I just checked the logs and it turns out it's actually the CIS controller that deletes the annotation - not the PV controller. You were probably referring to the CIS controller earlier, but I missed that and thought you meant the core ControllerManager with the PV controller.
Quick follow-up: is it expected for the Volcano scheduler to eventually stop setting the annotation? Starting from yesterday, I saw it repeatedly adding the annotation after it gets removed, but today there haven’t been any changes. The Volcano job is still pending, the PVC is still pending, but the scheduler no longer sets the annotation. Just wondering if that's normal behavior.
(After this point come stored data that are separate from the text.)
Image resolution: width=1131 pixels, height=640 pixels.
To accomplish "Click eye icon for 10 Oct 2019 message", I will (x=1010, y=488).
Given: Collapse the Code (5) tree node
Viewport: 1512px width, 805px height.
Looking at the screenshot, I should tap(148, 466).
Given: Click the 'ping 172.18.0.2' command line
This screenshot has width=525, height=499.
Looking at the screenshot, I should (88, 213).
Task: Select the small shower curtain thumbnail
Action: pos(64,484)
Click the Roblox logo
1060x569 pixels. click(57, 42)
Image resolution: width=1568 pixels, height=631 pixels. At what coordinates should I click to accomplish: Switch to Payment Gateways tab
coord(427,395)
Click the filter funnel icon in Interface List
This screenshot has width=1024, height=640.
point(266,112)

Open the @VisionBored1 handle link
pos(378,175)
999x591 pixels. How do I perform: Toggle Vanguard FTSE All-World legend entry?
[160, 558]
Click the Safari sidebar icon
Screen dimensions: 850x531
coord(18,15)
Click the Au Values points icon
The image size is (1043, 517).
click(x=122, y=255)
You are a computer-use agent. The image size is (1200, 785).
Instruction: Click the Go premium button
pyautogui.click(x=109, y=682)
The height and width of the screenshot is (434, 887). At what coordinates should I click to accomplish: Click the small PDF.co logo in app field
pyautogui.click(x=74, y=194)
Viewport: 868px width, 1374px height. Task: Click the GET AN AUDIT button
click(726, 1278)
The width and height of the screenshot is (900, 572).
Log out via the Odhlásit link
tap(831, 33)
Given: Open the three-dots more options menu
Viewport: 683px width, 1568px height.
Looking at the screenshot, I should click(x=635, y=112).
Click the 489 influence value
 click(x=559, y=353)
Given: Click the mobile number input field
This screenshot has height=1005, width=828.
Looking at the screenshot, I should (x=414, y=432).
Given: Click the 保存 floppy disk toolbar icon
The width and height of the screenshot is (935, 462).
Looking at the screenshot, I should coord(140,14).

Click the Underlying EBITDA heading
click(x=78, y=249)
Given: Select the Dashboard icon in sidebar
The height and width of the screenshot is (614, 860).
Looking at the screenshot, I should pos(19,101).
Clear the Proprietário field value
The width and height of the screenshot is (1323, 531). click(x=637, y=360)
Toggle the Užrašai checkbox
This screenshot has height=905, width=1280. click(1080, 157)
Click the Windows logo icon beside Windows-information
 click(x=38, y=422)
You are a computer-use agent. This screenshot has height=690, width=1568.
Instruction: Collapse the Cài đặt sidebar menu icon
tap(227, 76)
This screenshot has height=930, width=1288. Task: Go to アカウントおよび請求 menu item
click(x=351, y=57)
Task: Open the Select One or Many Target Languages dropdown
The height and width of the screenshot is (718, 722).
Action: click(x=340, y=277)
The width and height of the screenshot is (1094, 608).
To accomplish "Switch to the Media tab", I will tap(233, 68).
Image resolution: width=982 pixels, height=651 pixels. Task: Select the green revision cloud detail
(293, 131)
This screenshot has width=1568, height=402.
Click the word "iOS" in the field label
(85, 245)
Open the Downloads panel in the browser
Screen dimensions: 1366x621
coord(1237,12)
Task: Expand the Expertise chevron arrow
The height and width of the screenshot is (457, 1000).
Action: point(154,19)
You can see here: https://github.com/kubernetes/kubernetes/blob/ad4cc125c92246b756186edcded475873fca796f/pkg/controller/volume/persistentvolume/pv_controller.go#L1865-L1885. If the pv controller fails to provision the volume, the Annotation of AnnSelectedNode will be deleted. You can pay attention to whether the Pod has been scheduled. If the Pod has been scheduled, the pvc annotation will not be removed. @rooty0
Regarding the reason for eventually stop setting the annotation, it may be that the pod has been scheduled. What kind of mode did you use, WaitForFirstConsumer or Immediate ? I also want to know if the pod is still pending but has been scheduled?
If the pv controller fails to provision the volume, the Annotation of AnnSelectedNode will be deleted.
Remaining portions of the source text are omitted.